A few hours later Golden Dawn responded through its spokesperson Illias Kasidiaris (who is currently facing charges of heading a criminal organisation), declaring that the rally was a “dynamic demonstration against illegal immigration” by “American patriots”.
This might seem bizarre to people with the slightest grasp of the history of Greeks in the US. Once, not that long ago, they were the ones labelled “illegal immigrants” and became the targets of racist slurs and even attacks by the KKK. In fact, Greeks weren’t considered ‘white’.
How this strange relationship — which defies commonsensical perceptions of the far-right — came to be of course, is no mystery to those of us who have been monitoring the network of far-right groups that is becoming increasingly interconnected across the globe.
It was only in March, 2015 that Matthew Heimbach, the white supremacist speaking to Vice, visited Greece. In photos taken by the Golden Dawn itself, we see him taking a tour of the Parliament building alongside the party’s leader Nikolaos Michaloliakos.

He is but one of possibly dozens of international far-right activists who have visited the country, to learn from the electoral success of the Golden Dawn, that seems to have built a solid block of almost half a million voters, which ranks them as the third largest party and grants them 17 seats in the Greek parliament.
If “America First” can sit alongside “Greece for Greeks” and, together with their British, Polish and other counterparts, get behind Syrian dictator Bashar al-Assad, while openly admiring strongmen like Modi, Duterte and (of course) Putin, we must look beyond just race and nation to understand what binds together these seemingly heterogeneous groups and individuals.

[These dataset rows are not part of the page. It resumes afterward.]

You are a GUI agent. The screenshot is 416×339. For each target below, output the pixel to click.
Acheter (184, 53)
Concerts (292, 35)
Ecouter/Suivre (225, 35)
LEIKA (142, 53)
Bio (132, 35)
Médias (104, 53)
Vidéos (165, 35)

The answer is of course simple: power. Raw, unaccountable, unlimited power. Their gripe is not with individual groups, but with democracy itself. It isn’t so much superiority over other nations, but unshackled majoritarianism within individual countries, the freedom to trample on the weak as a form of governance. Cosmopolitanism becomes the arc-enemy because the individual who doesn’t abide by nations is able to not only refuse this absolute control, but escape it and wage intellectual war perhaps from abroad.
This isn’t a hypothetical scenario, as every dictator in modern history has had to face the loud voices of dissent domestically and internationally. And while the people trapped within a country’s border can be silenced, those abroad are a much harder target. Therefore the big plan becomes to turn every country into a prison under undemocratic, unaccountable control.

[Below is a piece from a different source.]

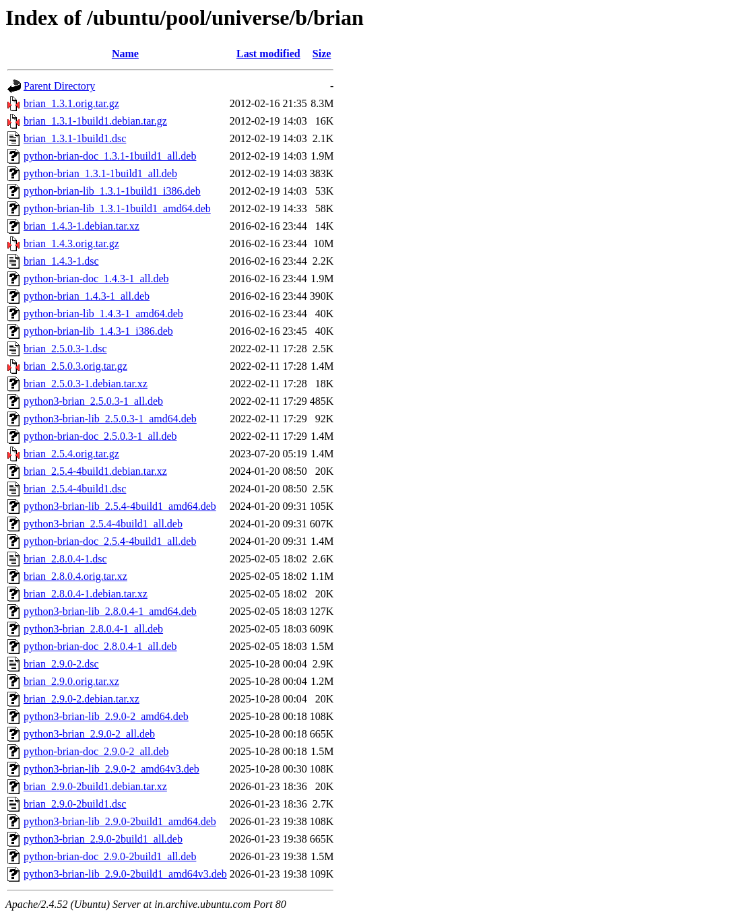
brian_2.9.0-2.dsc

This is where the adoration for dictator Assad comes from. When his population rose up with demands of democracy and more justice, he cracked down on them with an iron fist and is still alive and in control, able to boast about it. He became a strongman to emulate. The Golden Dawn went as far as to send its representatives to meet him at his palace, and there are even rumours of Greek far-right activists fighting in Assad’s ranks.
Of course these people are deluded and if they got their “ideal world” they’d be at each others throats in no time at all. But that doesn’t make their plans any less dangerous. From the US to Greece, people have been murdered in the name of this paranoid fantasy of absolute control. Especially in the US, where we saw militias armed to the teeth ready for violence, the situation could spin out of control really quickly.

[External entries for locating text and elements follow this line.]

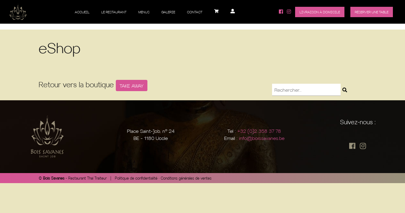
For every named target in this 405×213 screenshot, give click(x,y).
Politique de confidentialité (136, 178)
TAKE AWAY (132, 85)
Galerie (168, 12)
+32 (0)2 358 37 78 (259, 131)
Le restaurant (113, 12)
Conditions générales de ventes (186, 178)
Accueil (82, 12)
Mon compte (232, 13)
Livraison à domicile (320, 12)
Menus (143, 12)
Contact (194, 12)
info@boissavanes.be (261, 138)
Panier (216, 13)
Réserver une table (371, 12)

It is time we stop looking at the rise of the far-right as separate phenomena in each individual country. A first step would be to label adoptions of the far-right agenda by the mainstream as what they are, dangerous opportunism and cheap demagoguery which simply emboldens it. A second, more practical step, would be to start dealing with far-right groups as the outward looking, decentralised and international networks that they are, rather than almost metaphysical manifestations of irrational anger. There is a rationale there and it doesn’t simply boil down to racism or economic frustrations. A third, will be to act quickly to deal with manifestations of the phenomenon if and when it manifests at government level (for example in Hungary and Poland).
It is a paradox, but for tolerance to survive, we can’t tolerate the intolerant (as Karl Popper put it in 1945). It’s shameful for the EU to still look on while the Polish government stages attempt after attempt to consolidate power. It should be made clear that for instance, illiberal governments that break the fundamental tenets of the EU will lose access to funds (as almost happened both with Poland and Hungary). Firmer, more far-reaching action is clearly demanded from every side. Otherwise the list that includes Trayvon Martin, Shehzad Luqman, Pavlos Fyssas, Joe Cox and Heather Heyer among many others, will just keep getting longer.